Statistiken zufolge war in der zweiten Hälfte der 1930er Jahre eine kleine Gruppe jüdischer Veterinäre in der Zweiten Republik tätig. Sie machten nur 7,5 % aller Vertreter dieses Berufs aus. Bis heute kann die Forschung wenig über dieses berufliche Umfeld sagen, und das Wissen über das Schicksal einzelner jüdischer Tierärzte ist verstreut, oft fehlerhaft und bei weitem nicht vollständig. In den Memoiren und Tagebüchern der Nachkriegszeit wurden sie manchmal mit Ärzten verwechselt.
Bereits zu Beginn des Zweiten Weltkriegs teilten jüdische Tierärzte häufig das Schicksal polnischer Intellektueller. So finden wir sie beispielsweise unter den Ermordeten in Palmiry (in der Nähe des Kampinos-Waldes). Neben Katyń ist dieser Ort ein Symbol für das Martyrium der polnischen Intelligenz. Etwa 1700 polnische Bürger wurden dort zwischen Dezember 1939 und Juli 1940 ermordet. In seinem Tagebuch erinnert sich Chaim Aron Kapłan zum Beispiel an die Verhaftung des bekannten Warschauer Tierarztes Mordechaj Adam Rakower im Januar 1940, der bei einer von mehreren Hinrichtungen in Palmiry erschossen wurde: „Die Deutschen (…) nahmen teure Möbel aus seiner Wohnung in der Nowolipki-Straße 19 in Warschau mit. Als seine Frau darum bat, zumindest die Einrichtung seines Arbeitszimmers zurückzulassen, erhielt sie die zynische Antwort, dass ihr Mann nicht so bald zurückkehren würde und deswegen sein Arbeitszimmer nicht benötige.”

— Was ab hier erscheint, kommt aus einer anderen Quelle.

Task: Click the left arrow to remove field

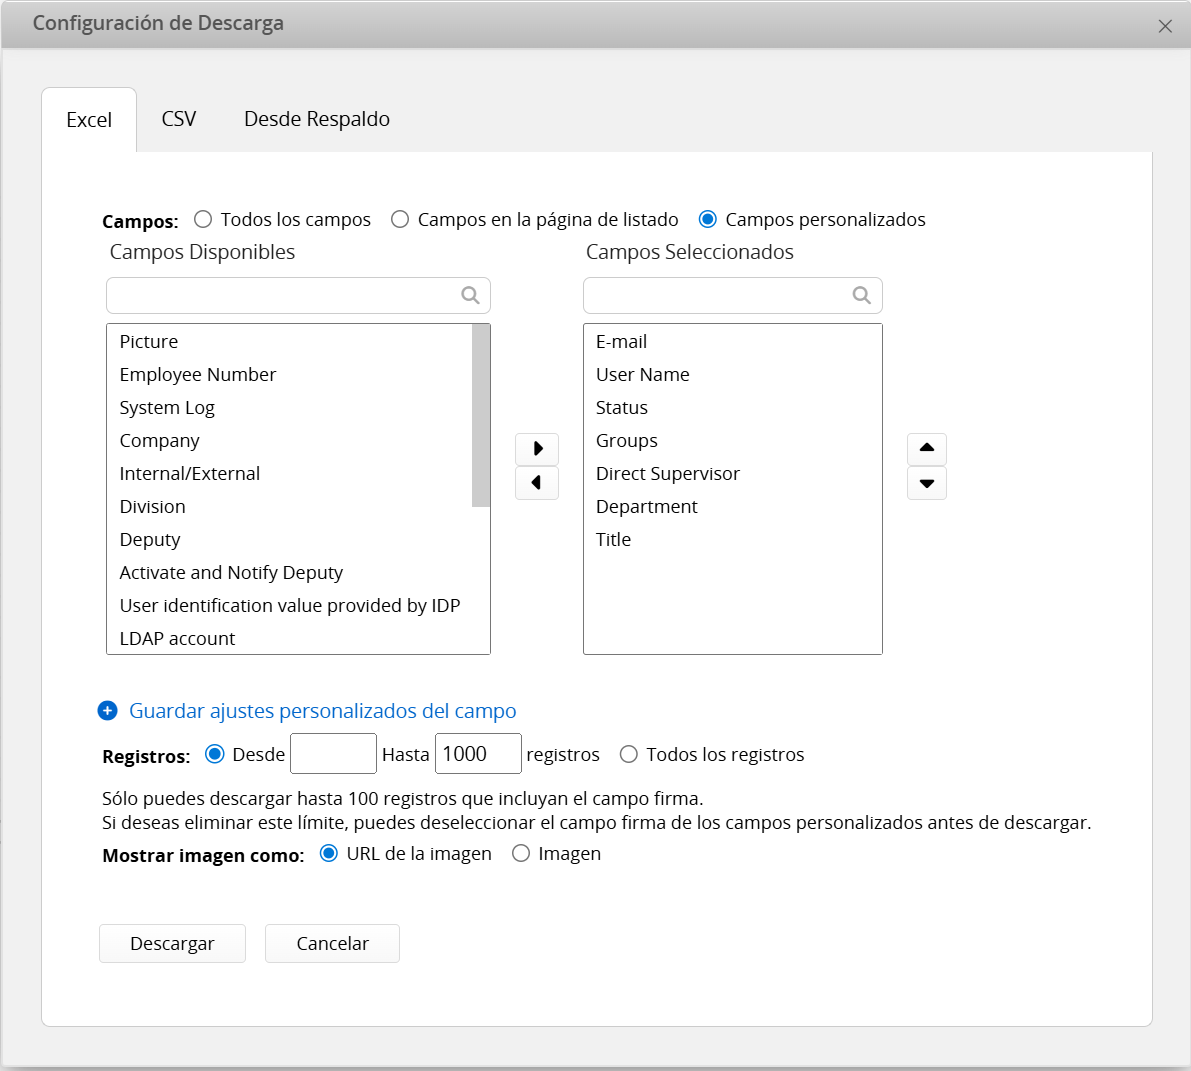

Andere waren bereits im September 1939 an der Bildung der jüdischen Untergrundbewegung beteiligt. Einer der Gründer des Jüdischen Militärverbandes war der Tierarzt Michał Strykowski. Wir wissen nicht viel über ihn. Er absolvierte Veterinärmedizin an der Universität Warschau und betrieb während des Krieges eine Wäscherei in der Hauptstadt. Er wurde während des Aufstands im Warschauer Ghetto 1943 im Kampf getötet.
Auch Maksymilian Łabędź ereilte ein tragisches Schicksal — er starb in den ersten Jahren der Besatzung. Er wurde 1886 in Baczki im Landkreis Węgrów geboren. 1909 erwarb er in Charkow das Diplom eines Tierarztes. Er kämpfte im Ersten Weltkrieg. 1919 arbeitete er in der polnischen Armee, im Pferdekrankenhaus Nr. 2 in Warschau. In der Zwischenzeit bereitete er an der Veterinärmedizinischen Akademie Lwiw seine Doktorarbeit vor und war Ende der 1920er Jahre Mitglied des Vorstands der Polnischen Veterinärmedizinischen Gesellschaft. In den 1930er Jahren wurde er als Reservemajor der polnischen Armee mit dem Orden Polonia Restituta und dem Goldenen Verdienstkreuz ausgezeichnet. Nach Ausbruch des Krieges wurde Łabędź von den Sowjets gefangen genommen und starb 1940 in Charkow. Er ist auf dem Friedhof der Opfer des Totalitarismus in Pjatychatky begraben. Während der kommunistischen Zeit wurde jedoch lange Zeit fälschlicherweise behauptet, er sei 1941 in Warschau unter ungeklärten Umständen gestorben.
Jüdische Tierärzte warten immer noch auf ihren professionellen Historiker. Włodzimierz Andrzej Gibasiewicz versucht, dieses Thema zu popularisieren.